____ GIVEN DATA
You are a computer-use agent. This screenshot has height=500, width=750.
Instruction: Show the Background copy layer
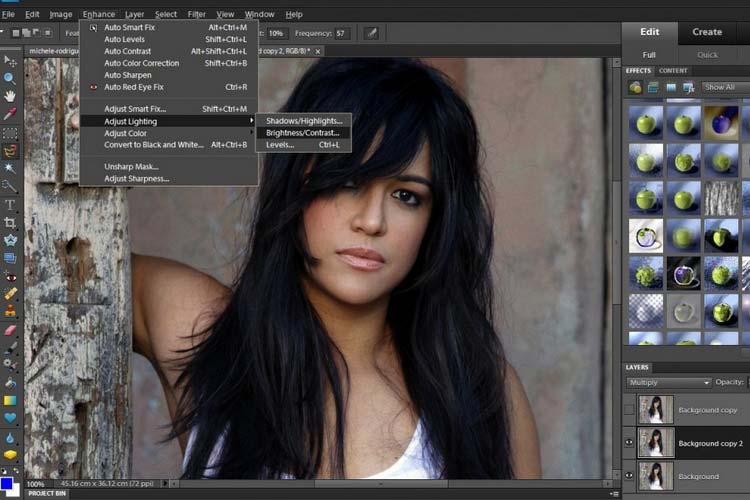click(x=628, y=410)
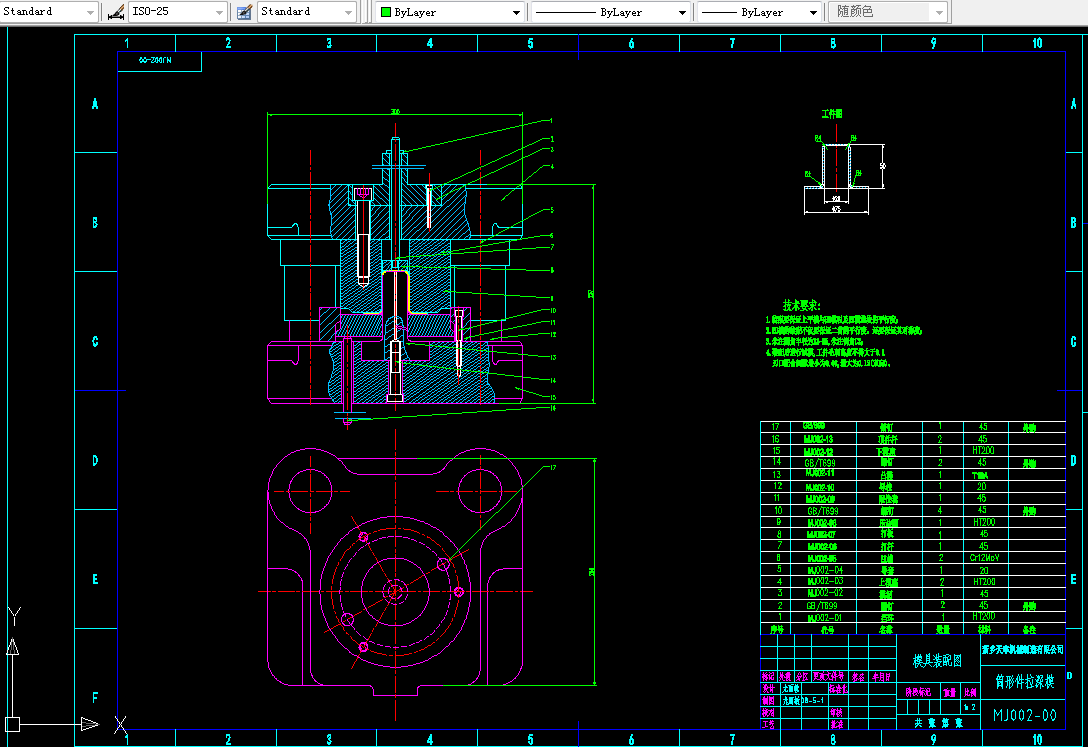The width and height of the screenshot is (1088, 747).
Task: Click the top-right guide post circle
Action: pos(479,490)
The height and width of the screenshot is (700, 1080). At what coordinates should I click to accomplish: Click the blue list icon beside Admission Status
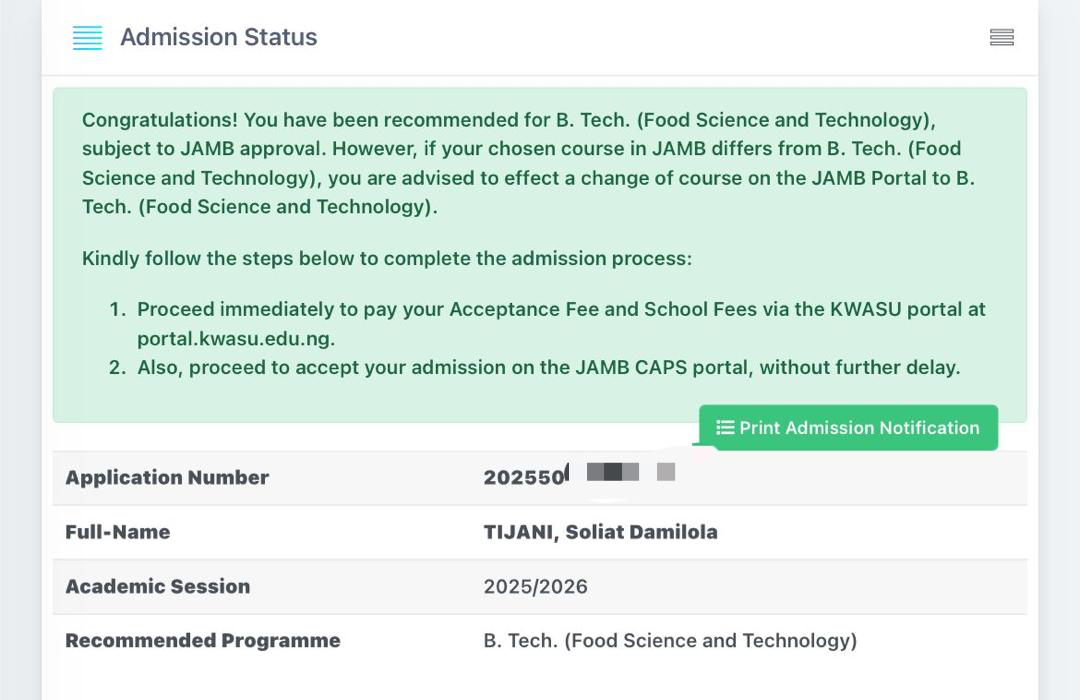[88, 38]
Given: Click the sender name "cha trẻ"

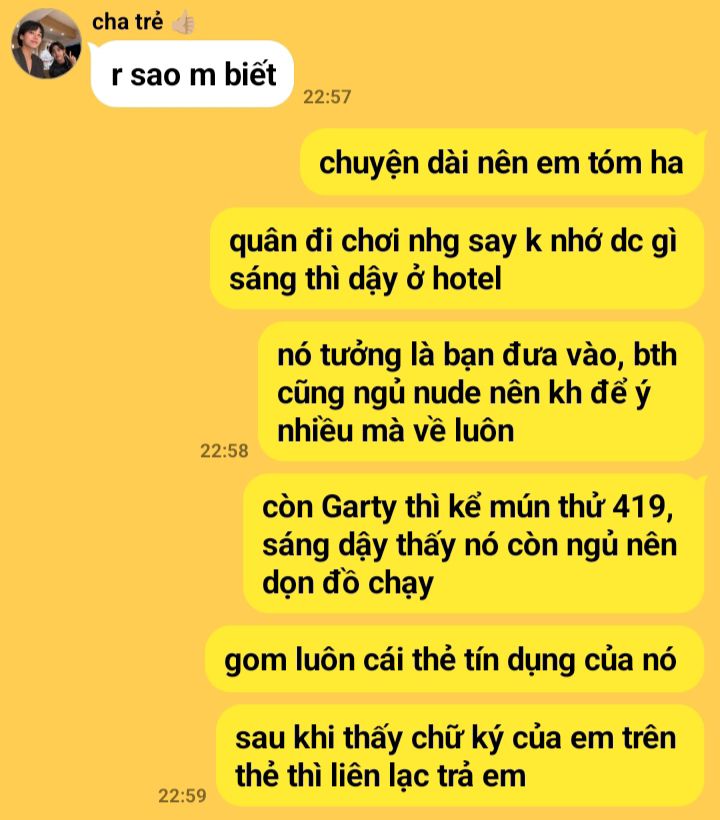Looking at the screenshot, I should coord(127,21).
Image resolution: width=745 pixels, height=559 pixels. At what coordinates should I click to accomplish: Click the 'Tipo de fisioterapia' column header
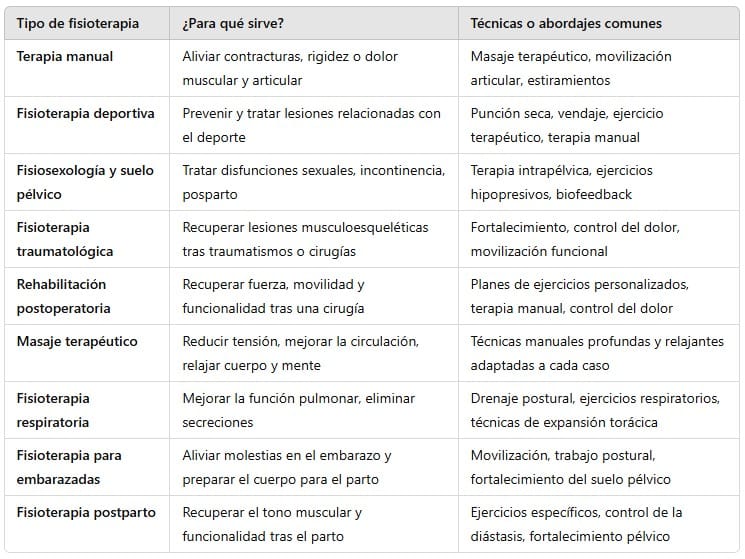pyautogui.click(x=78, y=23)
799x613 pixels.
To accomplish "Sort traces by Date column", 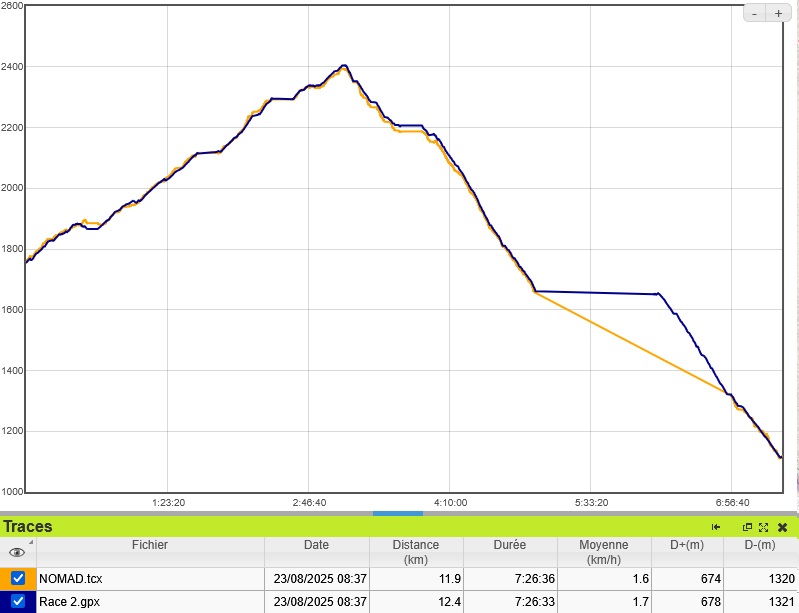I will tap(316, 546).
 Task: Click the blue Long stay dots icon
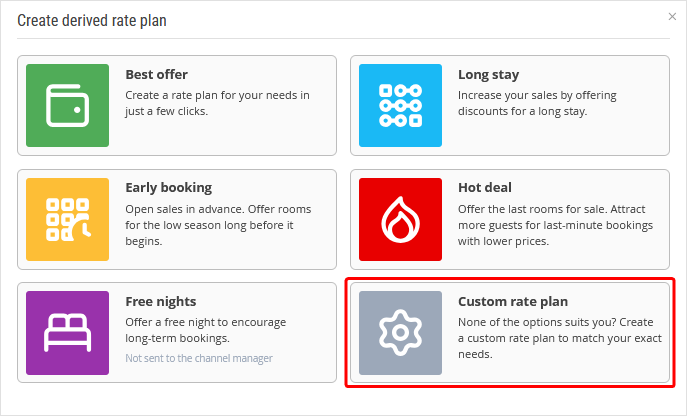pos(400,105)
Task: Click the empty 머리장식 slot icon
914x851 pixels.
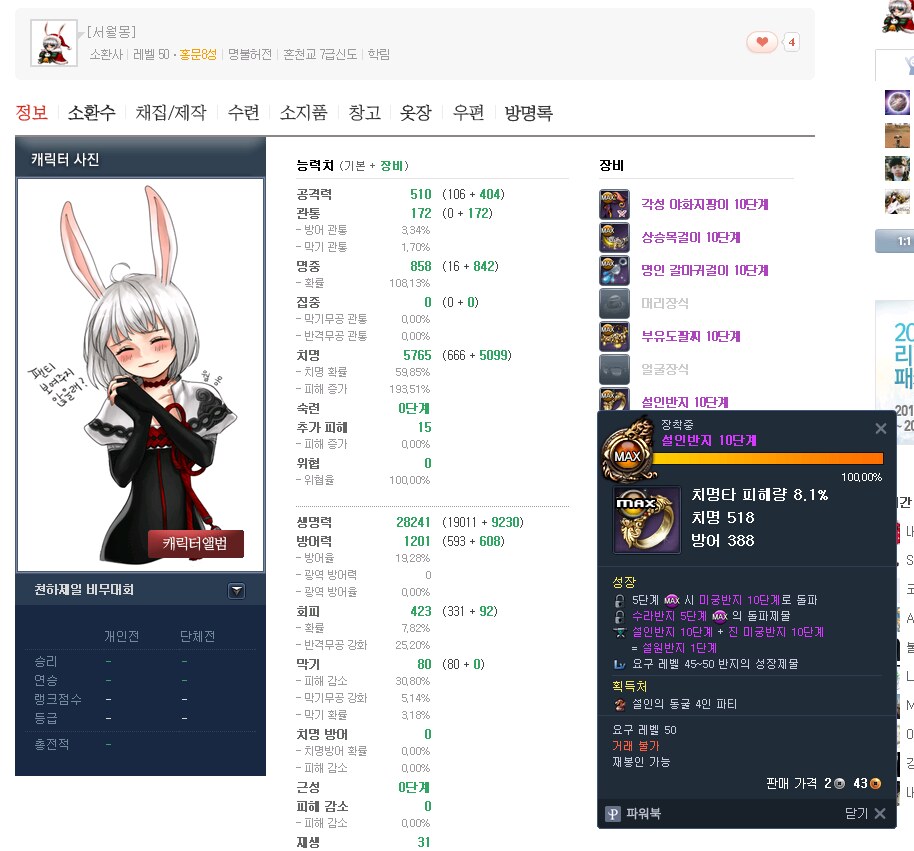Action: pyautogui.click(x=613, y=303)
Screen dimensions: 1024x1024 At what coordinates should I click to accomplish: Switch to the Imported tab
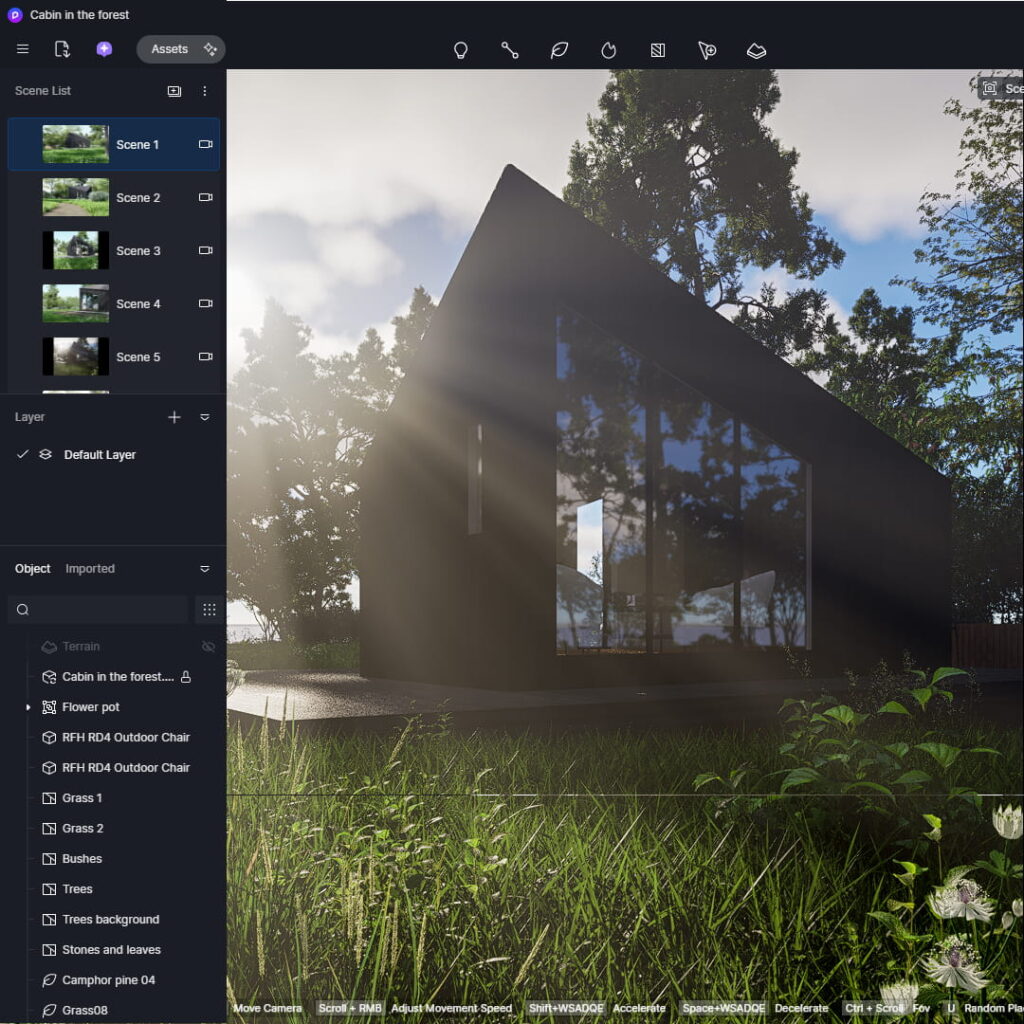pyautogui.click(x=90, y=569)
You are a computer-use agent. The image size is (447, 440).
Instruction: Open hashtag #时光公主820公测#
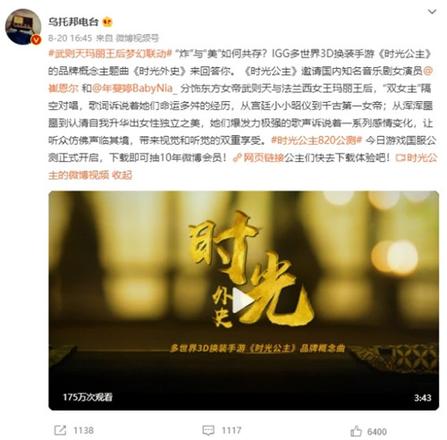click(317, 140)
________
— ACTIVITY —
Copy each line in the entries above where the word "agent" shows up.

— WRITTEN RESPONSE —
You are a computer-use agent. This screenshot has height=500, width=750.
You are a computer-use agent. The image size is (447, 440).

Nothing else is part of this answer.